5Ja, mit deinem Starrsinn und der Unbußfertigkeit deines Herzens sammelst du dir Zorn auf den Tag des Zornes und der Offenbarung des gerechten Gerichts Gottes,
6der da wird vergelten einem jeden nach seinen Werken:
7denen, die mit Ausdauer im guten Werk nach Herrlichkeit, Ehre und Unvergänglichkeit trachten, ewiges Leben;
8den Widersprechern aber, die nicht der Wahrheit sondern der Ungerechtigkeit folgen: Zorn und Grimm -
9Drangsal und Bangen kommt über die Seelen aller Menschen, die das Böse schaffen, wie des Juden zuerst so auch des Griechen;
10Herrlichkeit, Ehre und Friede für alle, die das Gute wirken, wie für den Juden zuerst so auch für den Griechen.
11Denn bei Gott ist kein Ansehen der Person.
12Denn die da ohne Gesetz sündigten, werden auch ohne Gesetz verloren gehen, und die mit Gesetz sündigten, werden durch Gesetz gerichtet werden;
13denn nicht die Hörer des Gesetzes sind gerecht vor Gott, sondern die Thäter des Gesetzes werden gerecht gesprochen werden.
14Wenn denn Heiden, die das Gesetz nicht haben, von Natur thun, was das Gesetz sagt, so sind sie, die kein Gesetz haben, sich selbst Gesetz, -
15zeigen sie ja, wie des Gesetzes Werk ihnen ins Herz geschrieben ist, indem ihr Gewissen sein Zeugnis dazu gibt und die Gedanken hinüber und herüber teils verklagen teils auch entschuldigen -
16für den Tag, da Gott richten wird, was in den Menschen verborgen ist, durch Jesus Christus laut meines Evangeliums.
17Wenn aber du dich einen Juden nennst und stützest dich auf das Gesetz, und rühmst dich Gottes,
18und kennst seinen Willen, und verstehst worauf es ankommt, kraft deiner Gesetzesbildung,

19und glaubst nun ein Führer für Blinde, ein Licht für die in der Finsternis zu sein,
20ein Erzieher für Unverständige, ein Lehrer für Unmündige, weil du ja die Erkenntnis und die Wahrheit leibhaftig hast im Gesetze -
21nun du, der du den andern lehrst, lehrst dich selbst nicht?
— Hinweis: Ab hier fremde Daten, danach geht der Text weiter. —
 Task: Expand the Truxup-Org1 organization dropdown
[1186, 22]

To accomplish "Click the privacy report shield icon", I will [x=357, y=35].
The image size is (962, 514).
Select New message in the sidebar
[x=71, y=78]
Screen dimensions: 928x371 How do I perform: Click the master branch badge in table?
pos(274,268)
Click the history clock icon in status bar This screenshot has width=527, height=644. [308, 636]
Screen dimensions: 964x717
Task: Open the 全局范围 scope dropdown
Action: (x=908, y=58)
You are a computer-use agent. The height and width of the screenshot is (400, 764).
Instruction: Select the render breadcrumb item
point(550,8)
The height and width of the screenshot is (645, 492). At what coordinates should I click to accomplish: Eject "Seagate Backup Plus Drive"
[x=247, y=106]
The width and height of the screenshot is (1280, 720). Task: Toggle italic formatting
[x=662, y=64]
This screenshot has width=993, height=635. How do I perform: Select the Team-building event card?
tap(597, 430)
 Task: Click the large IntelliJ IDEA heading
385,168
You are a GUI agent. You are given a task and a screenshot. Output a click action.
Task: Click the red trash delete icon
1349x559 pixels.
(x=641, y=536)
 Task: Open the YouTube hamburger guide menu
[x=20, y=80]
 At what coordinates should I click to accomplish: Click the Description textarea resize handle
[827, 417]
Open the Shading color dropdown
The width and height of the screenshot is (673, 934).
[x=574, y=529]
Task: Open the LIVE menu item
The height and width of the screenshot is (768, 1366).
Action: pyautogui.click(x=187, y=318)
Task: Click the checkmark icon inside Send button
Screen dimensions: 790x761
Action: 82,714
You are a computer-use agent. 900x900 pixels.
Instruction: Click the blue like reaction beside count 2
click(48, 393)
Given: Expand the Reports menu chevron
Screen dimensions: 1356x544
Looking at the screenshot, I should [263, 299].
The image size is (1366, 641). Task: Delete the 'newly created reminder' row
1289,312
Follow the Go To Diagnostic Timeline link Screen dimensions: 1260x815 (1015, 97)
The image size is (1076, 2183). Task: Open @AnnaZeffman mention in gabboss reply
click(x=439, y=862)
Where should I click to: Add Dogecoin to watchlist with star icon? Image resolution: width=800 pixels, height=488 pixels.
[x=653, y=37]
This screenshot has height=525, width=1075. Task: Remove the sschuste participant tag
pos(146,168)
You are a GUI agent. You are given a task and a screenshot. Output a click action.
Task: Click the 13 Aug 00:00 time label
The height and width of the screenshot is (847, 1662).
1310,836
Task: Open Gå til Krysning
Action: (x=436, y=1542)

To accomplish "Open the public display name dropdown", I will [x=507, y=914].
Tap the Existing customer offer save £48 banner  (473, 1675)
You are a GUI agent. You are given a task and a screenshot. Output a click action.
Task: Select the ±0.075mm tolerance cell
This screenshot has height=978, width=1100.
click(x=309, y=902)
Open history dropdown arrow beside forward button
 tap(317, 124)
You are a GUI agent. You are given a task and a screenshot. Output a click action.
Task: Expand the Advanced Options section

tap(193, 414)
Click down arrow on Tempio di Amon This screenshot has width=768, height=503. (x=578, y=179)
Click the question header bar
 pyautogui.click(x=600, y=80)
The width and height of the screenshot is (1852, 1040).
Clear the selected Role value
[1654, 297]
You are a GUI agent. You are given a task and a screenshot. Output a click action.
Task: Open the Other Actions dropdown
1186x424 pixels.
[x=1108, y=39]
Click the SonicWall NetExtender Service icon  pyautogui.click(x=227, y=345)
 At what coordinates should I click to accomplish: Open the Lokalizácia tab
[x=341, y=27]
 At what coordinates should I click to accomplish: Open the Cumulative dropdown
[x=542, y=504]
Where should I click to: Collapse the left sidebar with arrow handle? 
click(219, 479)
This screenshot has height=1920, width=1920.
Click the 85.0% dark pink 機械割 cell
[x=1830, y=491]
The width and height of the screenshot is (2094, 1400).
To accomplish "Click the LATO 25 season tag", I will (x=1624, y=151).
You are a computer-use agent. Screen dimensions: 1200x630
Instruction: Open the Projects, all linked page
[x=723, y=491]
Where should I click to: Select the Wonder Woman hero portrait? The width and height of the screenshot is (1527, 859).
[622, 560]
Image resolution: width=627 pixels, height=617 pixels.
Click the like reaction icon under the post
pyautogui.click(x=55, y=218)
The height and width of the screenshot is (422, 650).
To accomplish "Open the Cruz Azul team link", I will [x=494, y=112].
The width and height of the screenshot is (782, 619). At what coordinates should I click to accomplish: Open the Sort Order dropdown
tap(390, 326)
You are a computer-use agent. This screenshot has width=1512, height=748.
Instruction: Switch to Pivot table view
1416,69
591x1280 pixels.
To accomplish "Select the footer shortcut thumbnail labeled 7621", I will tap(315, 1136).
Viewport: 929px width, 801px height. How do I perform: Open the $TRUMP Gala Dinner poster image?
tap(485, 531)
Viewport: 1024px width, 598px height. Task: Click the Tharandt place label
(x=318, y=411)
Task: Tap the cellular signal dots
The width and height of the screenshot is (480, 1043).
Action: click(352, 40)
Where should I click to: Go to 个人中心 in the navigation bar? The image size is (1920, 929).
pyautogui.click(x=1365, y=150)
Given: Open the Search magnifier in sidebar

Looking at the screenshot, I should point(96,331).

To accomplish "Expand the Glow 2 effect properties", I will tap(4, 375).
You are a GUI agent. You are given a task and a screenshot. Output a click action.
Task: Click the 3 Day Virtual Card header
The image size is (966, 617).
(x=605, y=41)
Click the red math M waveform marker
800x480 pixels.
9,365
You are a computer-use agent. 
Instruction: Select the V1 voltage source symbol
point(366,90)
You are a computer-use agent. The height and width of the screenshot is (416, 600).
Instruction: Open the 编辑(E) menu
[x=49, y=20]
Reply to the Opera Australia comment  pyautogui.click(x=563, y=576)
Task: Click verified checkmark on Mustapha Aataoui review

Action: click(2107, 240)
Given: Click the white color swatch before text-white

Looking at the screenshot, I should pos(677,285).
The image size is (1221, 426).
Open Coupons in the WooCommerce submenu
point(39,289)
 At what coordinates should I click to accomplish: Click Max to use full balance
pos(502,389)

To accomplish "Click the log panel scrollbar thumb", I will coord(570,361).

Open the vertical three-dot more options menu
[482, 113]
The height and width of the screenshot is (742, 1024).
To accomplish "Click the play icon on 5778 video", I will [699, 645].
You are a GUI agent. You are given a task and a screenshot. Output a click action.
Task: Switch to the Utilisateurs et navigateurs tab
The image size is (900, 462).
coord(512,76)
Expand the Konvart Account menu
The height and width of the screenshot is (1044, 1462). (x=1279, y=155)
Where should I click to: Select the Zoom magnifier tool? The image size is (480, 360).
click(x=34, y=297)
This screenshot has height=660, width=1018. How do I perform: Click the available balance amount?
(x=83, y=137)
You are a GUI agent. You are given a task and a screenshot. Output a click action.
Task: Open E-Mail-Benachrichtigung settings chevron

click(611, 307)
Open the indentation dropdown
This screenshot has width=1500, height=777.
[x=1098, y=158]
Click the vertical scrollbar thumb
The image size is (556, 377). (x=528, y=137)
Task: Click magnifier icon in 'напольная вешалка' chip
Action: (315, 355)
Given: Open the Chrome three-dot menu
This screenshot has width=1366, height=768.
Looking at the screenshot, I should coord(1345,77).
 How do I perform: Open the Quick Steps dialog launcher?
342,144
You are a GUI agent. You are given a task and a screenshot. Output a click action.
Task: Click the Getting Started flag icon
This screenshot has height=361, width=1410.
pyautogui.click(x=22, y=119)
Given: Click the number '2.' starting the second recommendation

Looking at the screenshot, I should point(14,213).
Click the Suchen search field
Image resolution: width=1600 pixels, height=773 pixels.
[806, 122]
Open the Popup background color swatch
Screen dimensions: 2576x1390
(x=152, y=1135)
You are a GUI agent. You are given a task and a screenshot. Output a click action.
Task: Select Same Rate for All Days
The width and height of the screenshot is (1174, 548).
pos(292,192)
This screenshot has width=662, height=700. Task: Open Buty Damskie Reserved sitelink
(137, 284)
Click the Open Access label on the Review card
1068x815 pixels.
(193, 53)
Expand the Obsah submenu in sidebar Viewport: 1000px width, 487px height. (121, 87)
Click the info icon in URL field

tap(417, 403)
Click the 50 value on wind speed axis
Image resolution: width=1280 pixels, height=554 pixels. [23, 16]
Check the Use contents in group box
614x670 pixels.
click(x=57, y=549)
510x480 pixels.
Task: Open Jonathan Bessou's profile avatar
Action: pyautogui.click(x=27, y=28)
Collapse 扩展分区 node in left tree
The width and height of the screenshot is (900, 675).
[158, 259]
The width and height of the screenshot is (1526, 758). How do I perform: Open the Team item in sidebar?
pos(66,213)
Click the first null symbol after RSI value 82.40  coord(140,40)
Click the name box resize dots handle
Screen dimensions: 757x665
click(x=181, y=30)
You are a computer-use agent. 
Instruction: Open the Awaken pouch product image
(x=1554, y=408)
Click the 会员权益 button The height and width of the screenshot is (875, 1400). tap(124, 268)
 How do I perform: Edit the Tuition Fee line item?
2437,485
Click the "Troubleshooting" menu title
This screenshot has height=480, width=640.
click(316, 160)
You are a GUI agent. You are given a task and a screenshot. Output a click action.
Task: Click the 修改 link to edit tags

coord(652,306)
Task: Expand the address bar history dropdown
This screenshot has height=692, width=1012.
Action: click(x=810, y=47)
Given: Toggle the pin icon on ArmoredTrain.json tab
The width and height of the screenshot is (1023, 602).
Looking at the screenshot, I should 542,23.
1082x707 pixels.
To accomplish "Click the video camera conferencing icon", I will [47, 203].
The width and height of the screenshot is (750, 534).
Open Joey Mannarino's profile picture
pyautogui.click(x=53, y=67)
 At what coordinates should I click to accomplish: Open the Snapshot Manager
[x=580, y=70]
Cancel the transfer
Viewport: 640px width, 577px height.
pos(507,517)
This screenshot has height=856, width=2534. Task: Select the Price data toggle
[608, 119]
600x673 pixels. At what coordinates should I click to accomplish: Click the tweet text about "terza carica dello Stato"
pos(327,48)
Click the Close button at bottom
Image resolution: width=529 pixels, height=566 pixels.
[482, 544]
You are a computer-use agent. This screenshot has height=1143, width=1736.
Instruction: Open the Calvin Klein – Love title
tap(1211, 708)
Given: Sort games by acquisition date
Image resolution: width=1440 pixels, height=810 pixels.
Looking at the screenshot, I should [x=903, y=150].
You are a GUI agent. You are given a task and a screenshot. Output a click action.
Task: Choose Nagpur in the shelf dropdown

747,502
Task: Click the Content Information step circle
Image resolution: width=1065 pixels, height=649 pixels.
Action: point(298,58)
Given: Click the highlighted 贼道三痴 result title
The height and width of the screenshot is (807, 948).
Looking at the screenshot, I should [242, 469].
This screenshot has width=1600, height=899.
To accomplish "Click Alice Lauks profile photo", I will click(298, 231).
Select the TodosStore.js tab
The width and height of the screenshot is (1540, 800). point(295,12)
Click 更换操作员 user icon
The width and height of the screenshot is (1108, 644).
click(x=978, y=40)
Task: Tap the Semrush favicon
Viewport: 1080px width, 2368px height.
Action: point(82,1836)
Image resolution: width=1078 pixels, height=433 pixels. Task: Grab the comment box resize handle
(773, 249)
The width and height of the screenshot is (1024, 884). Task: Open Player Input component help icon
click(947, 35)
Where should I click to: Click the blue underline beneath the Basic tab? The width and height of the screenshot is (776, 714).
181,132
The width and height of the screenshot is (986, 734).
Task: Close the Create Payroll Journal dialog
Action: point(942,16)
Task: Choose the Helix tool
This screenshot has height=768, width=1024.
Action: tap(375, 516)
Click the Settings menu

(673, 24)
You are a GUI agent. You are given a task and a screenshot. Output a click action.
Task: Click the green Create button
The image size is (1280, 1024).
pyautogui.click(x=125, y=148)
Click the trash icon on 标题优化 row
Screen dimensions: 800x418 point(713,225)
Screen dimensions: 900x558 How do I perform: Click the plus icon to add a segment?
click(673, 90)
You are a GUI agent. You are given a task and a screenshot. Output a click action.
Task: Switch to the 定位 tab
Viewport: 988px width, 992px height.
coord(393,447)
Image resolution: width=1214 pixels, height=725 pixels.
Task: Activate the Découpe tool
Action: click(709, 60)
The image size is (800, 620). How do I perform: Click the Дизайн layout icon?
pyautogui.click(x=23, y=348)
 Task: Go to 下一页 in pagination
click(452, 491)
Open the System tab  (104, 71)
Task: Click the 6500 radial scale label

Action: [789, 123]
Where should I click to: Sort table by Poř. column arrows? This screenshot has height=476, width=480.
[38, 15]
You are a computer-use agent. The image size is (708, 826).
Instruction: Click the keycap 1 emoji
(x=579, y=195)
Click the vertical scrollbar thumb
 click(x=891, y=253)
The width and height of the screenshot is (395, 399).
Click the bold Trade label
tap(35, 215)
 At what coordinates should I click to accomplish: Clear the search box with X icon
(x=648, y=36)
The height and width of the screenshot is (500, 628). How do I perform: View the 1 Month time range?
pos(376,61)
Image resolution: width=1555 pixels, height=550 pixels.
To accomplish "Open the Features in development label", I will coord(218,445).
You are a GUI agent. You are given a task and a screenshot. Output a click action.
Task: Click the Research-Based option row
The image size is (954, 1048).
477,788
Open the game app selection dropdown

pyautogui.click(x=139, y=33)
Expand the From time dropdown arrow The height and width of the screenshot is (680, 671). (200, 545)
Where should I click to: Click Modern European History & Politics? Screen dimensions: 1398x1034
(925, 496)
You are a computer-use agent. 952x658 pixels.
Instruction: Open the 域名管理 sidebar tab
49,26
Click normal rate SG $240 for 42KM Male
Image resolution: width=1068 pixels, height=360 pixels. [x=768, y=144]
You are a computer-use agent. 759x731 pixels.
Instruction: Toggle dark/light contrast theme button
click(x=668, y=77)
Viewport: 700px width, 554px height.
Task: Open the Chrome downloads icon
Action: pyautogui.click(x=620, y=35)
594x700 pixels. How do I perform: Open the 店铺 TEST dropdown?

Du predigst nicht zu stehlen, und stiehlst?
22du verbietest den Ehebruch, und brichst die Ehe? du verabscheust die Götzenbilder, und raubst Tempel aus?
23du, der du dich des Gesetzes rühmst, verunehrst Gott durch die Uebertretung desselben?
24Wird doch der Name Gottes um euretwillen unter den Heiden gelästert, wie geschrieben steht.
25Ja, die Beschneidung ist eine gute Sache, wenn du das Gesetz thust: bist du aber ein Uebertreter des Gesetzes, so ist dir deine Beschneidung zum Gegenteil ausgeschlagen.
26Wenn nun der Unbeschnittene die Gerechtsame des Gesetzes beobachtet, wird ihm denn nicht sein Unbeschnittensein als Beschneidung angerechnet werden?
27Ja, der physisch Unbeschnittene, der doch das Gesetz erfüllt, wird dich richten, der du samt Buchstaben und Beschneidung Uebertreter des Gesetzes bist.
28Jude ist nicht, wer es dem Augenschein nach ist, Beschneidung nicht, was man am Fleische sieht,
29sondern Jude ist, der es im Verborgenen ist, und Beschneidung, die am Herzen geschieht, im Geist, nicht buchstäblich, wo der Ruhm nicht kommt von den Menschen, sondern von Gott.